### [Task objective]
Only these lines of the data below are wanted: the one with "Where should I click to: Click", the one with "The image size is (644, 205).", and any lines between them, each repeated exactly.

##### Provided information #####

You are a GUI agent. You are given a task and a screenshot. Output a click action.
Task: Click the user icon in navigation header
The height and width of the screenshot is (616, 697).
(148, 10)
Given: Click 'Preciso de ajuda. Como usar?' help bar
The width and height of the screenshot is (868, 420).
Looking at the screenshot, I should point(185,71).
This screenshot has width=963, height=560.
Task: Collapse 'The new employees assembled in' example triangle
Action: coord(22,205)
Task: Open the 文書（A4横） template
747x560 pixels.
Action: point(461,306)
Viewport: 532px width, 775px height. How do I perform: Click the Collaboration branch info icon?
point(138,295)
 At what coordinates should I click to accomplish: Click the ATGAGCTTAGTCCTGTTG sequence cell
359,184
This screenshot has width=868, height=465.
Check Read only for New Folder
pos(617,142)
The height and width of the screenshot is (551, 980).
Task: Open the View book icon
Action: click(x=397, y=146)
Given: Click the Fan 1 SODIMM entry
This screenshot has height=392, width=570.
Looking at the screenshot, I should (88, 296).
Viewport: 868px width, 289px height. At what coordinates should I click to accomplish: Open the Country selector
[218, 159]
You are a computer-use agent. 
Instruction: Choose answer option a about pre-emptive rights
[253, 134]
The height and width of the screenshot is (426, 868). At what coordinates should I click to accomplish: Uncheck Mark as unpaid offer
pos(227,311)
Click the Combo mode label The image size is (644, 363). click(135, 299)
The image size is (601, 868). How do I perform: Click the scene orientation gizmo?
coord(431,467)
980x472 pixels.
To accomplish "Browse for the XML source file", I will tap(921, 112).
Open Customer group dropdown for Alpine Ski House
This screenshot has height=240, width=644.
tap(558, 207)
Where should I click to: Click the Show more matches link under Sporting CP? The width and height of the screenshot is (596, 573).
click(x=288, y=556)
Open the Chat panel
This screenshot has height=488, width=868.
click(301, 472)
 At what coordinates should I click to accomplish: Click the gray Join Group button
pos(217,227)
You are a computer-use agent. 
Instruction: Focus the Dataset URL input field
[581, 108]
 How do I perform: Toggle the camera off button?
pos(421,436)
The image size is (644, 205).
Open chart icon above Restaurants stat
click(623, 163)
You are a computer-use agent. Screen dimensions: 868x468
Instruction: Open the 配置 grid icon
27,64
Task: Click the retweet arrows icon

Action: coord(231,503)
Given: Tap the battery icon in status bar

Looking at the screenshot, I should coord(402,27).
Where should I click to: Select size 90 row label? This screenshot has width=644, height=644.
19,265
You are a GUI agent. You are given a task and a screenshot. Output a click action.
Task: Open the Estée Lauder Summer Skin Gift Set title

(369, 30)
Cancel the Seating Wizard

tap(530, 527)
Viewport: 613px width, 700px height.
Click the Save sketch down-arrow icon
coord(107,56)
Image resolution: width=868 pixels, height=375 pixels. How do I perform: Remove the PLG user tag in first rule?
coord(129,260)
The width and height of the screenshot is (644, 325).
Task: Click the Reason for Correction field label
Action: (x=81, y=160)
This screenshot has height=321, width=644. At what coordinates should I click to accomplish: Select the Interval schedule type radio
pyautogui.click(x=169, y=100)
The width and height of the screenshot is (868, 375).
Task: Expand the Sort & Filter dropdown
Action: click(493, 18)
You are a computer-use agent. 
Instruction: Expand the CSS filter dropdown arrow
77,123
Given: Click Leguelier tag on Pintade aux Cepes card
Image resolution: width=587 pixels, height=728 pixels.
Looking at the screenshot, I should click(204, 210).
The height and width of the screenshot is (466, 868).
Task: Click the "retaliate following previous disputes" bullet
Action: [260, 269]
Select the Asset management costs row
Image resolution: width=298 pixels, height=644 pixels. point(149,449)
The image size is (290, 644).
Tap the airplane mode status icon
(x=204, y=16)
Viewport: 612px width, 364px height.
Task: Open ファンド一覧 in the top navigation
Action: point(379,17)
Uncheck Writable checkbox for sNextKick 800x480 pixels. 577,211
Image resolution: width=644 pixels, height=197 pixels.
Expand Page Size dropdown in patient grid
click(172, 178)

#####

### [Written solution]
Where should I click to: Click the Show more matches link under Sporting CP? The width and height of the screenshot is (596, 573).
click(x=288, y=556)
Open the Chat panel
This screenshot has height=488, width=868.
click(301, 472)
 At what coordinates should I click to accomplish: Click the gray Join Group button
pos(217,227)
You are a computer-use agent. 
Instruction: Focus the Dataset URL input field
[581, 108]
 How do I perform: Toggle the camera off button?
pos(421,436)
The image size is (644, 205).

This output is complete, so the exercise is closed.